5 things you probably didn’t know about java concurrency. 

Thread is the heart of the java programming language. When we run a hello world java program, we run on the main thread. And then, we can definitely create threads easily as we need to compose our application code to be functional, responsive, and performant at the same time. Think about a web server; it simultaneously handles hundreds of requests at the same time. In java, we achieve the using multiple threads. While threads are helpful, it is dreadful to many of the developers. That’s why in this article, I will randomly share 5 interesting threading concepts that the beginner and intermediate developers might not know.  

The program order and the execution order are not the same. 

When we write a code, we assume the code will be executed exactly the way we write it. However, in reality, this is not the case. The Java compiler may change the execution order to optimize it if it can determine that the output won’t change in single-threaded code.
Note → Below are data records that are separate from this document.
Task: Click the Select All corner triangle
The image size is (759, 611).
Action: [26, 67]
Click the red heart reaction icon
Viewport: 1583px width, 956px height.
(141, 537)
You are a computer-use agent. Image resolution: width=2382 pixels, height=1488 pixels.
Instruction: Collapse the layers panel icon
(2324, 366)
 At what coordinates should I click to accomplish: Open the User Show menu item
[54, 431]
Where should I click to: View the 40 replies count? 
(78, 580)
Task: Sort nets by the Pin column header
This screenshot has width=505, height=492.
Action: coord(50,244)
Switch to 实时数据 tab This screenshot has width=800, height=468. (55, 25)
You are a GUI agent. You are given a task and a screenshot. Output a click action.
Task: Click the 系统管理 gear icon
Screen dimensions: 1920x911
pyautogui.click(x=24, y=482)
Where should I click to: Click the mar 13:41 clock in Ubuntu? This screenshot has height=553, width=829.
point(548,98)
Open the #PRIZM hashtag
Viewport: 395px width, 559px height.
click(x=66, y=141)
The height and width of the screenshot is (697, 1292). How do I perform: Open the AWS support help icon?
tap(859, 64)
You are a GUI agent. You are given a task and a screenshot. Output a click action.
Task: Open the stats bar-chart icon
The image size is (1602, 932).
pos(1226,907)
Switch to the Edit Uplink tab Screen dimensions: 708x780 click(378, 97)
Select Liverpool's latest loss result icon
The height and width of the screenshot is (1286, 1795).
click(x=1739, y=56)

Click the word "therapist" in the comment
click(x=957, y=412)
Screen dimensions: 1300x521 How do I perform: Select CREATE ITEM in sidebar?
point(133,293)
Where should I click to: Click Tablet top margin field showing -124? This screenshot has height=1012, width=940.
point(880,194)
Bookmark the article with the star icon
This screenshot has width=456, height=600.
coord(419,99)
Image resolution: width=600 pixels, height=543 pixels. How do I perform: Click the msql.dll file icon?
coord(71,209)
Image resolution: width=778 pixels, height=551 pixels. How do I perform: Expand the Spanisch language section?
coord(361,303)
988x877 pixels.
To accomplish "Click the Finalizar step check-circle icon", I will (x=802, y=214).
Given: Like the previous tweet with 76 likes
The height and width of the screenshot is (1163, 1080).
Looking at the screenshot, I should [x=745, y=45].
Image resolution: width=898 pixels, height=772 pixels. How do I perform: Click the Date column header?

Look at the following code snippet: 

package ca.bazlur.playground;

import java.util.concurrent.Phaser;

public class ExecutionOrderDemo {
    private static class A {
        int x = 0;
    }

    private static final A sharedData1 = new A();
    private static final A sharedData2 = new A();

    public static void main(String[] args) {
        var phaser = new Phaser(3);
        var t1 = new Thread(() -> {
            phaser.arriveAndAwaitAdvance();
            var l1 = sharedData1;
            var l2 = l1.x;
            var l3 = sharedData2;
            var l4 = l3.x;
            var l5 = l1.x;
            System.out.println("Thread 1: " + l2 + "," + l4 + "," + l5);
        });
        var t2 = new Thread(() -> {
            phaser.arriveAndAwaitAdvance();
            var l6 = sharedData1;
            l6.x = 3;
            System.out.println("Thread 2: " + l6.x);
        });
        t1.start();
        t2.start();
        phaser.arriveAndDeregister();
    }
}

The above code seems straightforward. We have two shared data (sharedData1 & sharedData2) two threads use them. When we’d execute the code, we assume the output would be: 

Thread 2: 3
Thread 1: 0,0,0

But if you run it a few times, you will see different output: 

Thread 2: 3
Thread 1: 3,0,3

Thread 2: 3
Thread 1: 0,0,3

Thread 2: 3
Thread 1: 3,3,3

Thread 2: 3
Thread 1: 0,3,0

Thread 2: 3
Thread 1: 0,3,3

I’m not claiming all of them can be reproducible on your machine, but all of them are possibilities. 

You can read further about it here: https://foojay.io/today/java-thread-programming-part-4/

Java threads are limited.

Creating a thread is easy in java. However, that doesn’t mean we can make as much as we want. Threads are limited. We can easily find out how many threads we can create on a particular machine with the following program: 

package ca.bazlur.playground;

import java.util.concurrent.atomic.AtomicInteger;
import java.util.concurrent.locks.LockSupport;

public class Playground {

    public static void main(String[] args) {
        var counter = new AtomicInteger();

        while (true) {
            new Thread(() -> {
                int count = counter.incrementAndGet();
                System.out.println("thread count = " + count);
                LockSupport.park();
            }).start();
        }
    }
}

The above program is a simple one. It creates a thread in a loop and then park it, which means the thread gets disabled for further use, but it certainly does the system call and allocates memory. It keeps creating threads until it cannot create anymore, and then it throws an exception. We are interested in the number that we get until the program throws an exception. 

On my machine, I was able to create only 4065 threads. 

Too many threads don’t guaranty better performance. 

Sometimes we may naively think that, since we can create threads easily in java, that certainly boosts application performance. Unfortunately, the assumption is flawed in the case of our traditional threading model that java provides today. Too many threads may, in fact, hurt the application performance.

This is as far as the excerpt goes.